En un nevado día de principios de enero de 2003, en el buzón de la casa familiar de los Berest, entre tarjetas navideñas, facturas, folletos publicitarios y alguna que otra carta, apareció una misteriosa y desconcertante postal, sin firma y sin mención a remitente alguno. Con una imagen de la icónica Ópera Garnier parisina en la parte frontal, la tarjeta incluía en su reverso tan solo cuatro palabras, cuatro nombres propios -Ephraïm, Emma, Noémie y Jacques-, escritos con una rara caligrafía, en una letra extraña, torpe, uno debajo de otro, en forma de lista. Aquellos cuatro nombres eran los de los abuelos, la tía y el tío, todos por parte materna, de Lélia Picabia, la madre de Anne Berest.
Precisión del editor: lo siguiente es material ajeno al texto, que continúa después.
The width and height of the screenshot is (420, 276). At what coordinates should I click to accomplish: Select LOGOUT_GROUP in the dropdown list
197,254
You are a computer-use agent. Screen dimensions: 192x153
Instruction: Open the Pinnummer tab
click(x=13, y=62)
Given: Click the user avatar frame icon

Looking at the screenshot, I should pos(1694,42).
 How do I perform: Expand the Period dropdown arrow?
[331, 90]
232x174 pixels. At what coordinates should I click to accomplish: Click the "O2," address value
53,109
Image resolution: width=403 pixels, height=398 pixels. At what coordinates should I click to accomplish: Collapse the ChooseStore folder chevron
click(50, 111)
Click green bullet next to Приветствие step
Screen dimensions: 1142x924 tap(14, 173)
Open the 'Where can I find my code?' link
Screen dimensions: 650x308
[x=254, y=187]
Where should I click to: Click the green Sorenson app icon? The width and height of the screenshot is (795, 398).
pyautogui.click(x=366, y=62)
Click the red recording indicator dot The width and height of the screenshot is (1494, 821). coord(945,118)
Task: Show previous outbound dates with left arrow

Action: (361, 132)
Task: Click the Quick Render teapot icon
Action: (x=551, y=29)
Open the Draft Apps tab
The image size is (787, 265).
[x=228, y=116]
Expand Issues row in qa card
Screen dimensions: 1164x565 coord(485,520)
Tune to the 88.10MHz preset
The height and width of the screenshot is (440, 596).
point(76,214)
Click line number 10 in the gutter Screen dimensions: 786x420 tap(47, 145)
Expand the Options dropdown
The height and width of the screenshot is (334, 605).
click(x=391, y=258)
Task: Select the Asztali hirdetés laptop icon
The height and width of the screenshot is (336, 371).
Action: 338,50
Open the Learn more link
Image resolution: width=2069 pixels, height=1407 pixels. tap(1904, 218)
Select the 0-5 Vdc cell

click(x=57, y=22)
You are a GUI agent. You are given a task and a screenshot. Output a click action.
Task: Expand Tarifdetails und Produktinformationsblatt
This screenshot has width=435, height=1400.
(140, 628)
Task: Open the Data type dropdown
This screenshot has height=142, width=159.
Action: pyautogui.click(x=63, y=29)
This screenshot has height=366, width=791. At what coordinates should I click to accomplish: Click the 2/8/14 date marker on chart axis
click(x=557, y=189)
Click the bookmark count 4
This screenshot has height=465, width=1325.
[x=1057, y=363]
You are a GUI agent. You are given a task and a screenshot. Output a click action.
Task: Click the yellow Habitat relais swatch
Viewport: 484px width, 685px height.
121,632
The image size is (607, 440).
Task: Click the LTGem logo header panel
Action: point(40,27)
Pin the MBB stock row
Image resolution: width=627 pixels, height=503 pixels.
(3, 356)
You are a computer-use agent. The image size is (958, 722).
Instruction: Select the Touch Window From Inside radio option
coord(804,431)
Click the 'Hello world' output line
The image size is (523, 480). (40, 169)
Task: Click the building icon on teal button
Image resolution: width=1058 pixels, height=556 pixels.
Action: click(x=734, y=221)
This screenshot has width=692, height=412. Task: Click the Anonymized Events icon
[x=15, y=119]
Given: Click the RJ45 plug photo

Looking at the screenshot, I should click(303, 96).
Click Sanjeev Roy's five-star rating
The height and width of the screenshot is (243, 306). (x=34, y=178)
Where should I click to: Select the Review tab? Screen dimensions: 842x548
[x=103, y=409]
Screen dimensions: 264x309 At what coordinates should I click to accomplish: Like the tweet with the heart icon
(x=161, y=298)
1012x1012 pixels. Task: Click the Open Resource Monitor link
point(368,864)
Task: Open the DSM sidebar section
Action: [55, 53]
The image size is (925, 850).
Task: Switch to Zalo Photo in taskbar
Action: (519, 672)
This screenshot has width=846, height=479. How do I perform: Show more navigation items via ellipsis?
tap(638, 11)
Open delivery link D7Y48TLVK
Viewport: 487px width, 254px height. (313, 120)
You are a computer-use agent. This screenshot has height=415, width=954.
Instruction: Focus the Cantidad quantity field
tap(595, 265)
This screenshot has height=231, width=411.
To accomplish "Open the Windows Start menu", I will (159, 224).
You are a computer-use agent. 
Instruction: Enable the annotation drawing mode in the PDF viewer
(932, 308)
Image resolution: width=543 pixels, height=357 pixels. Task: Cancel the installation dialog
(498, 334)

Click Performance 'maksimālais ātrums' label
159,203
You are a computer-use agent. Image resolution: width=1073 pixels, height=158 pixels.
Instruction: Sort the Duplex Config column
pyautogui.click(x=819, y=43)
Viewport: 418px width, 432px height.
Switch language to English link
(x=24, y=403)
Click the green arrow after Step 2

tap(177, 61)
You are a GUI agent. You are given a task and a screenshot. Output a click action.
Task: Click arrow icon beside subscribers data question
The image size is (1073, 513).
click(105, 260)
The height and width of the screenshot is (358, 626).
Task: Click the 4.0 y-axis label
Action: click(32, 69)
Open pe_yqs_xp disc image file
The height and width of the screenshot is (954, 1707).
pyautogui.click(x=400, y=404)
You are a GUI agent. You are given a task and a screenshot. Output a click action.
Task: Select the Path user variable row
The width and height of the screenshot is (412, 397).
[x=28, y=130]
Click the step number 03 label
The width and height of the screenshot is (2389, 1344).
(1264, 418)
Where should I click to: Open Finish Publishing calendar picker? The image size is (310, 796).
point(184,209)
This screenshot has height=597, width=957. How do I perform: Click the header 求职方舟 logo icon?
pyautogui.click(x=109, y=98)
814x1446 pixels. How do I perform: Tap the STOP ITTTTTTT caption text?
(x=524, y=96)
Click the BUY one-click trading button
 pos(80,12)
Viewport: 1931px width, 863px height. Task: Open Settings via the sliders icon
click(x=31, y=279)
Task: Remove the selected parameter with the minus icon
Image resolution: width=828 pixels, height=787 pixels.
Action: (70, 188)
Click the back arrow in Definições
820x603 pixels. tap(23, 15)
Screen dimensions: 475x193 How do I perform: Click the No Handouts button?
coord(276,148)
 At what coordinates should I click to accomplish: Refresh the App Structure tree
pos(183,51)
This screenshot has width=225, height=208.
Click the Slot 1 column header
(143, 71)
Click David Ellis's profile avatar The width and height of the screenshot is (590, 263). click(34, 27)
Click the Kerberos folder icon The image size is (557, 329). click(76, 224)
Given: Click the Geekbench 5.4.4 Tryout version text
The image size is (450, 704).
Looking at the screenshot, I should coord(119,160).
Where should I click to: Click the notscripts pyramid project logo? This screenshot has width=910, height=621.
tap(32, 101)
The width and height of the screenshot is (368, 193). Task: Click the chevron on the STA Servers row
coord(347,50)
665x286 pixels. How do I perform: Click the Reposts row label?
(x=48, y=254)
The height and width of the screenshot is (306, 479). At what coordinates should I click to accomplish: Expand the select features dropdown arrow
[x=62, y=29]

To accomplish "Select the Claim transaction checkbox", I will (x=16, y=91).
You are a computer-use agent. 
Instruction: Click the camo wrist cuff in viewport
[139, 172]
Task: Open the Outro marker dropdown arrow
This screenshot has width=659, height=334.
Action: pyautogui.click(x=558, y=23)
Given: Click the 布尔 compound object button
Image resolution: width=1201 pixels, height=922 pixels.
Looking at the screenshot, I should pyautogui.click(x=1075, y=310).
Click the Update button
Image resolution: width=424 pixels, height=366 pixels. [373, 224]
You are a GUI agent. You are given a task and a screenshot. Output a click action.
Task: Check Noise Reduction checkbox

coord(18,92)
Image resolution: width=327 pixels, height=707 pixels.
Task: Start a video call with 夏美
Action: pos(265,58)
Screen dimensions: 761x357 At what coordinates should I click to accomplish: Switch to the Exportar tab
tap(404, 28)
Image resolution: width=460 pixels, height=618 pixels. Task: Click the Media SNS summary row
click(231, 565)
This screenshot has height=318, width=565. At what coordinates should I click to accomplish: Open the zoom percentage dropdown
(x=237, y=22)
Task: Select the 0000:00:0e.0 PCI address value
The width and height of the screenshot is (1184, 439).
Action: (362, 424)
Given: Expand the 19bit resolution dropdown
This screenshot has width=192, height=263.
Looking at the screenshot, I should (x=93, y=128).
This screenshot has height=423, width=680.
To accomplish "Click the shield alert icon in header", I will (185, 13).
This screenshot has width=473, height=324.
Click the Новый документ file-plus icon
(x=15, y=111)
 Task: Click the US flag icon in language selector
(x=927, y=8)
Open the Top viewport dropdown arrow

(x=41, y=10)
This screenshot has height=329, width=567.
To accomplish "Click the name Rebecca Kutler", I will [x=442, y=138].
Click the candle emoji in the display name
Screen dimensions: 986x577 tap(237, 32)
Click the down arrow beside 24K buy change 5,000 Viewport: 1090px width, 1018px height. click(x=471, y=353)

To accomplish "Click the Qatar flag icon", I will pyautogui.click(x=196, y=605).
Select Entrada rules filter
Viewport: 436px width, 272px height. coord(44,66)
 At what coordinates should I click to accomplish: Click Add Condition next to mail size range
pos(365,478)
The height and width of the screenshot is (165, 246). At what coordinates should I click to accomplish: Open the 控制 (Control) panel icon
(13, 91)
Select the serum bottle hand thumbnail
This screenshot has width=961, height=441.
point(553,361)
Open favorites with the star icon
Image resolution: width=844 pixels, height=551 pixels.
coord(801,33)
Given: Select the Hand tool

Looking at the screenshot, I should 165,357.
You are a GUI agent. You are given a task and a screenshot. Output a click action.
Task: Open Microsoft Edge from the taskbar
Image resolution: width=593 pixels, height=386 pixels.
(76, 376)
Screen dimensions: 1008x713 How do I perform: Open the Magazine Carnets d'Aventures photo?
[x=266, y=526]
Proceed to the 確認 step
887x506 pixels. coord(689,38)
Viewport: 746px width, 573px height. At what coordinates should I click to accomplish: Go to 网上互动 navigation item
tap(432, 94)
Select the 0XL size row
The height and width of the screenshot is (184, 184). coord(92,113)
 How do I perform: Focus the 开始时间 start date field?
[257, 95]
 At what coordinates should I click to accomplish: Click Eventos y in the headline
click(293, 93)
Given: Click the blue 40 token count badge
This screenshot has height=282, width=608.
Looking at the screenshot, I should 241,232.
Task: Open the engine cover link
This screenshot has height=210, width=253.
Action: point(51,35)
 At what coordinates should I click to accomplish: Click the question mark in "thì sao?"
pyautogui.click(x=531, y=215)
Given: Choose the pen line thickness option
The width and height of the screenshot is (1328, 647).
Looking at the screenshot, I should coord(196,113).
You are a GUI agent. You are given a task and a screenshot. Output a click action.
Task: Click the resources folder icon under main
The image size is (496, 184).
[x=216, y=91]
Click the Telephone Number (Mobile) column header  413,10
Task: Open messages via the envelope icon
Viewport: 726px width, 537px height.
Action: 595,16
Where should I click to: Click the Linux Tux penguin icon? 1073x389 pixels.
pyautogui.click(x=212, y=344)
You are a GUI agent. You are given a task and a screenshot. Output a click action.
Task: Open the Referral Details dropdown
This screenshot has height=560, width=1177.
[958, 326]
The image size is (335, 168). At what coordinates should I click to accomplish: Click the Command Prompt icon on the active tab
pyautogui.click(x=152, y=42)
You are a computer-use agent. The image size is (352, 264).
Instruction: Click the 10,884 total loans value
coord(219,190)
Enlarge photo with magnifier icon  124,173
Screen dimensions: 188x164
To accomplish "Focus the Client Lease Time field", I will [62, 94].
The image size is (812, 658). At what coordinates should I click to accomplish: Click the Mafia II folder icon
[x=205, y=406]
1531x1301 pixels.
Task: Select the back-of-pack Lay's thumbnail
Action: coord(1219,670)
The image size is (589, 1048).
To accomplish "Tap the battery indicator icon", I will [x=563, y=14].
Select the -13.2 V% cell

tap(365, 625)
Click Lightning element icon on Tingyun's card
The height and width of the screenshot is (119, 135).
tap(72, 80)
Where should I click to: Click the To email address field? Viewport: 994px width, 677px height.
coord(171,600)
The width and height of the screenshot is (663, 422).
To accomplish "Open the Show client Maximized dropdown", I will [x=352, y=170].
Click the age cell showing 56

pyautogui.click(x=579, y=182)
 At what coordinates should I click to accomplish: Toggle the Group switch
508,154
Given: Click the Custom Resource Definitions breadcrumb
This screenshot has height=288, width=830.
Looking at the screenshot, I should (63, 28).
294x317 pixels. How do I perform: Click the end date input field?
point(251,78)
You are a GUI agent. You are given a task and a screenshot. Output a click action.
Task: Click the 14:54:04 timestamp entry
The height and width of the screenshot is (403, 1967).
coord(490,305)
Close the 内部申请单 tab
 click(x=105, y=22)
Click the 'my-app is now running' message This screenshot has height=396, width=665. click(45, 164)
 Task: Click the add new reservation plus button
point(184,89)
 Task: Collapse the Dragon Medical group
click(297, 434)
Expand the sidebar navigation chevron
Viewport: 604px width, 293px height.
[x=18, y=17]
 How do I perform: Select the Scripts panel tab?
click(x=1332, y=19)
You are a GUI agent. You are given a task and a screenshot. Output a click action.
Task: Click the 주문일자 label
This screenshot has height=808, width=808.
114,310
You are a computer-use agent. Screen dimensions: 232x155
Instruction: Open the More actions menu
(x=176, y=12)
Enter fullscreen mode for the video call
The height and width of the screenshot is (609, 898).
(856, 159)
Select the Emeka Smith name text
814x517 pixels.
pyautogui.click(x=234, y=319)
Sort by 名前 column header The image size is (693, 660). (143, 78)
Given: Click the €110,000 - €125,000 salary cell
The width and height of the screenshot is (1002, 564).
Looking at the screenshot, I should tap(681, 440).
Los cuatro, judíos de origen ruso pero residentes en Francia, habían sido deportados antes de que la propia Lélia naciera para acabar muriendo en Auschwitz en 1942. El tipo de fotografía, el algo anticuado cromatismo de la impresión, el añejo mobiliario urbano del espacio en que se ubica el monumento, permiten a los atribulados destinatarios fechar la imagen en los primeros años noventa, único dato más o menos sólido de un documento del que resulta imposible desentrañar su origen, su emisor, su propósito último y la intención y el sentido que encerraba el enigmático escueto “mensaje” que contenía. El desconcierto, la extrañeza y también el horror serán los primeros sentimientos que asaltan a Lélia y su marido -la joven Anne, solo veinticuatro años entonces y con una ya incipiente carrera literaria, no se siente demasiado concernida por el asunto (con la cabeza centrada en una vida por vivir y en otras historias por escribir, dirá, a mí me importaba un comino aquella postal)-, darán paso a una suerte de indiferencia ante la más que previsible esterilidad de cualquier esfuerzo por esclarecer las circunstancias de tan sorprendente e inquietante envío y aunque seguirán haciéndose preguntas, guardarán la postal en un cajón en donde permanecerá durante casi diez años en los que nadie volvió a hablar de ella. 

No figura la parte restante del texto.